Task brief:
Pull every line with "screenshot" from the entries below.

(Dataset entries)

>>>>>

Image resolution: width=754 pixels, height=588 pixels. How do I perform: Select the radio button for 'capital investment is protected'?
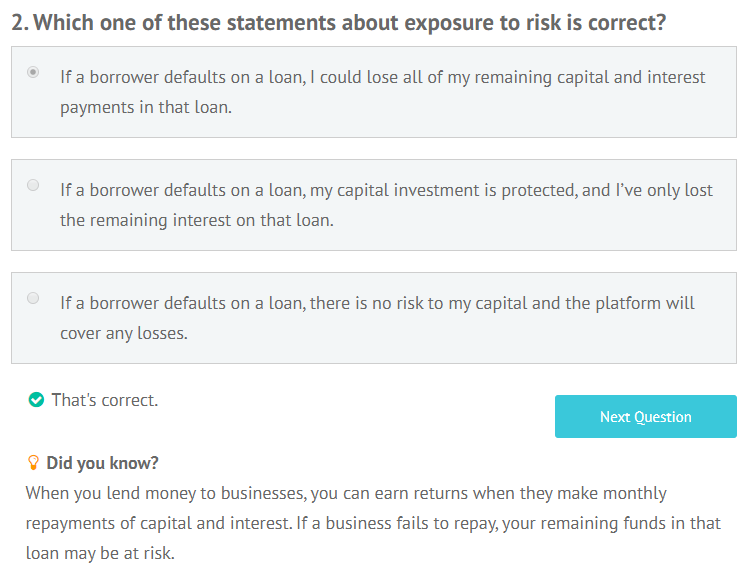(x=33, y=185)
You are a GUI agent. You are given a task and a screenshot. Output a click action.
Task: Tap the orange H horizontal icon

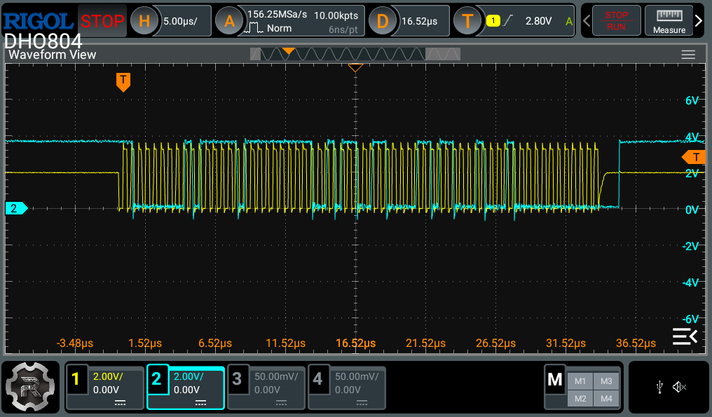tap(144, 21)
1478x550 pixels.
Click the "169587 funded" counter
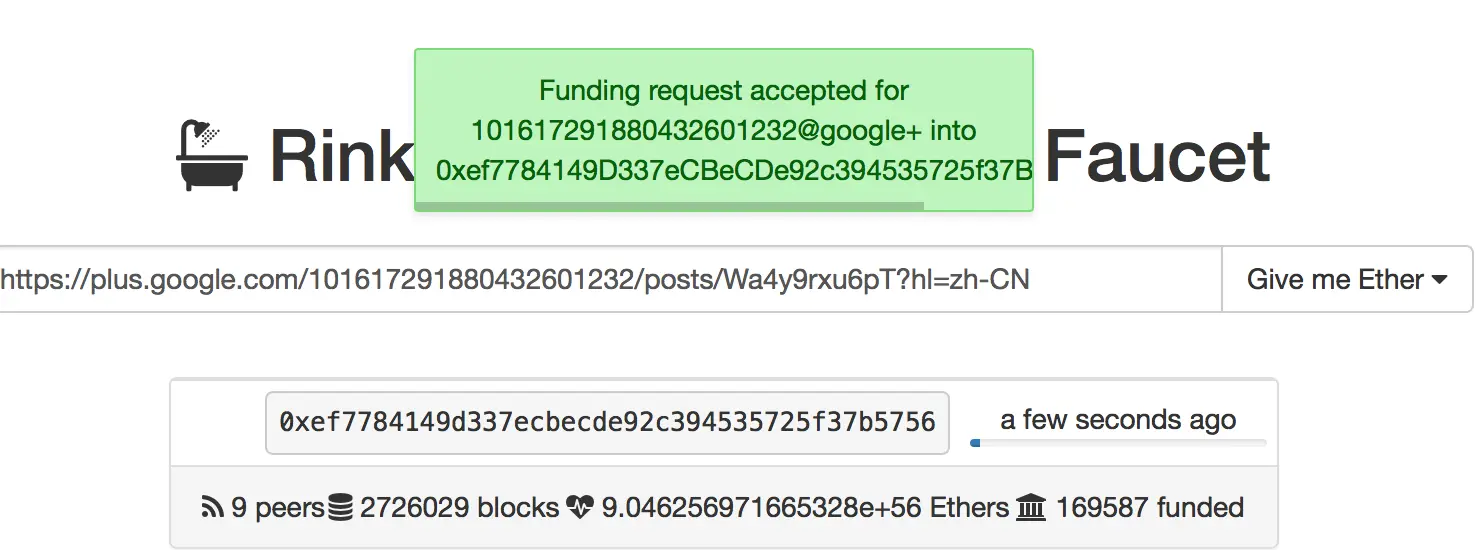coord(1150,508)
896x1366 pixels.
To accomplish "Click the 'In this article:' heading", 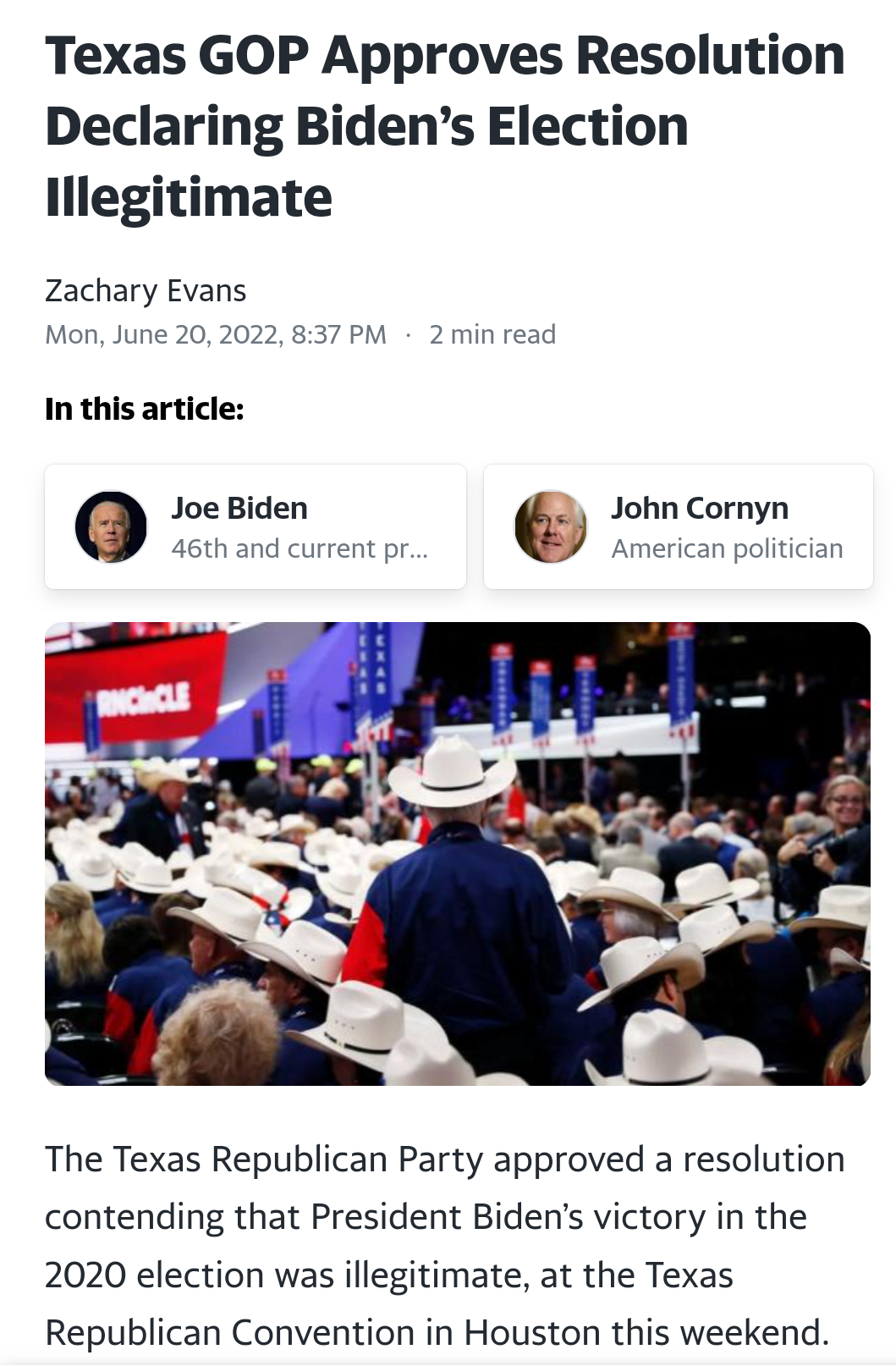I will pyautogui.click(x=145, y=409).
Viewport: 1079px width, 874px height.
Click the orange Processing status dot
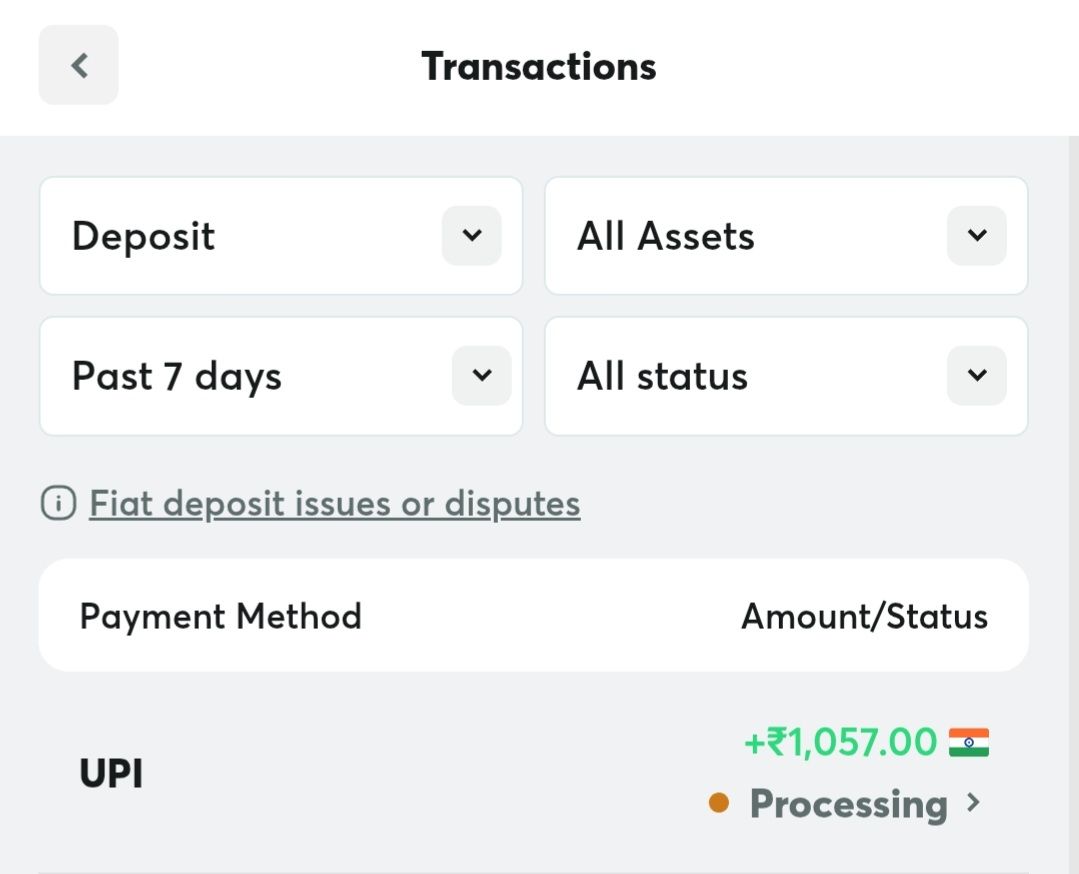[718, 803]
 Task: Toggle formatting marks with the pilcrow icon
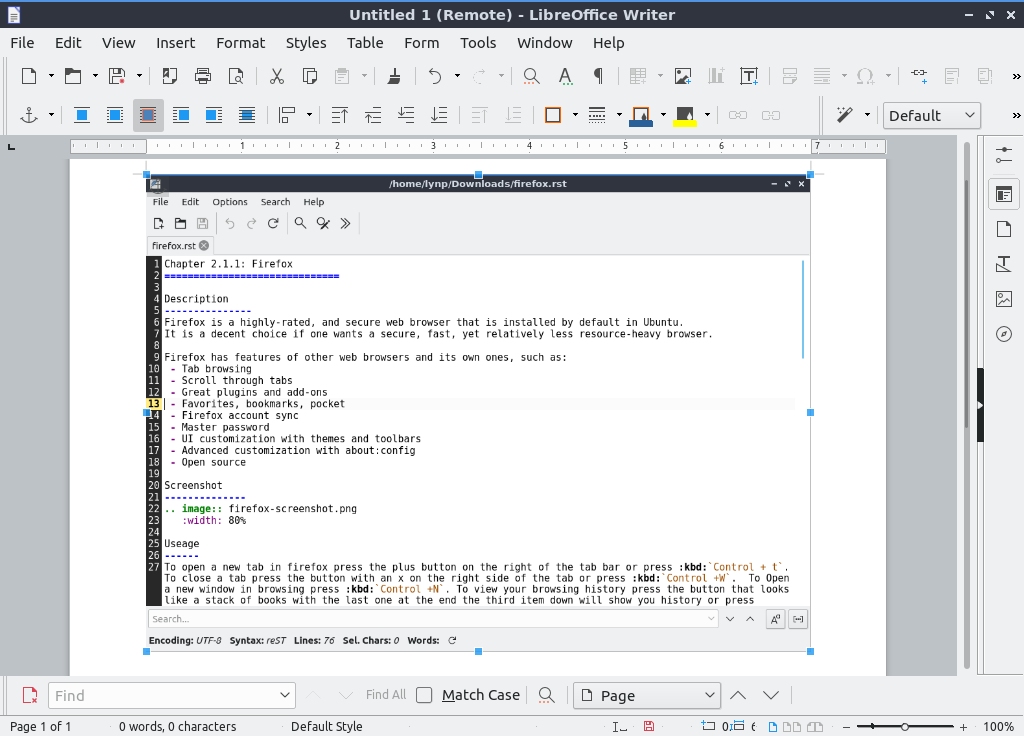click(x=598, y=76)
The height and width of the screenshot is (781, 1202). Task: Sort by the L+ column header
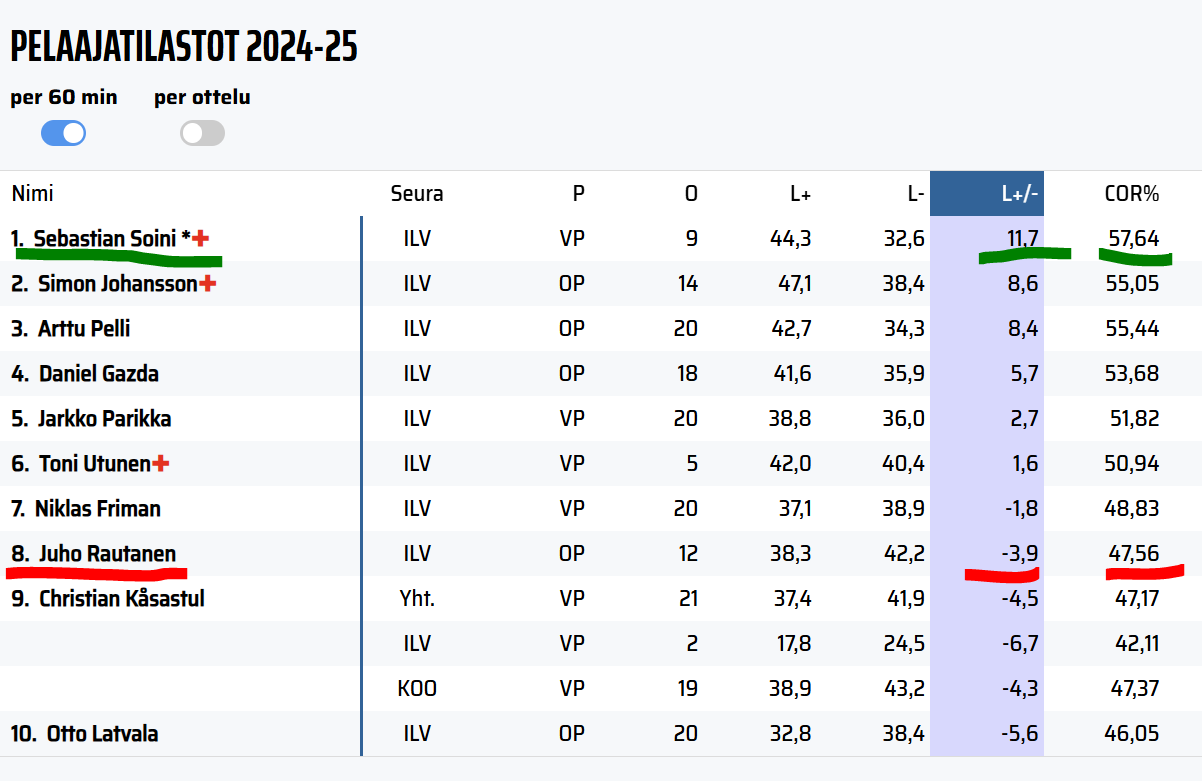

<<<<<

Output for this exercise:
You are a GUI agent. You are given a task and a screenshot. Output a click action.
The height and width of the screenshot is (781, 1202). Task: Sort by the L+ column header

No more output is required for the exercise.